### WHAT IS REQUIRED
Translate into Spanish this sentence from the letter about the New Realist position: "But there is to my mind still a little gap."

[Begin PAGE EXTRACT]

Nick,

Thanks for the answers and the effort.  I appreciate it.  (The preamble and A/B 
viewpoint edits in the updated version were useful.)

I think the outlines of the New Realist position are gradually pulling into 
focus for me, thanks to you and Eric.  The crux of the difficulty that remains 
for me, lies here:

All the stuff about A's headache is information that some observers have and 
others do not; as such it is part of the potential experience or information 
available in the situation.   So, to "have information" means the same thing as 
to "experience".  If the information is "in" one's "field of view", one is 
experiencing it.

I'm looking for a word -- which you will be comfortable with -- that conveys 
the compelling, immersive nature/ quality/ texture of first person experience, 
the sense of immediacy, richness, and embeddedness-in-the-body that colours my 
perception of *my* headache, as opposed to awareness of the distilled, 
abstracted fact that *he* has a headache.  (I believe this is what Russ is 
after, as well.)

Hmmm.  Already I feel the New Realist propaganda seeping into my mind; it 
occurs to me that if someone very close to me suffers from a bad headache, and 
I deeply empathise with the person, it's not really fair to call the 
information/ experience distilled and abstracted.  It creeps much closer to the 
1st person experience.  But there is to my mind still a little gap.

Is there any way of thinking about that little gap, any descriptive term that 
you can comfortably apply to denote the difference?  (I'm not concerned here 
with the accuracy, or realness of the experience.  I'm happy to call it an 
illusion -- I'm after the texture of the experience.)

[End PAGE EXTRACT]
[Begin SUPPLIED INFORMATION]

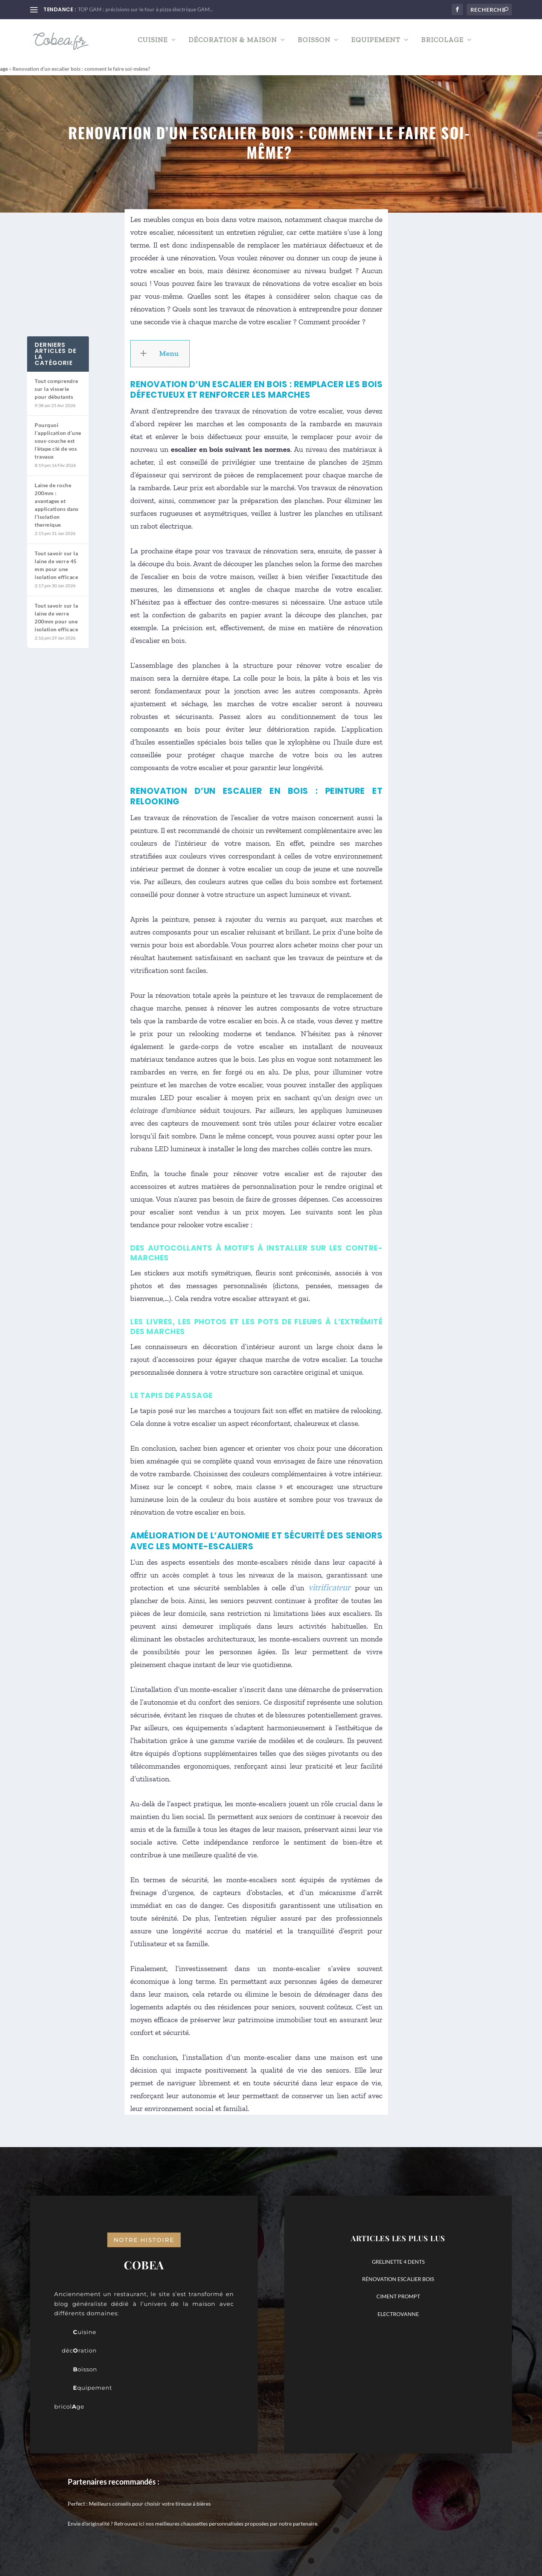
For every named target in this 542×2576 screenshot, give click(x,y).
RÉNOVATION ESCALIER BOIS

[End SUPPLIED INFORMATION]

### SOLUTION
Pero, a mi juicio, todavía hay una pequeña brecha.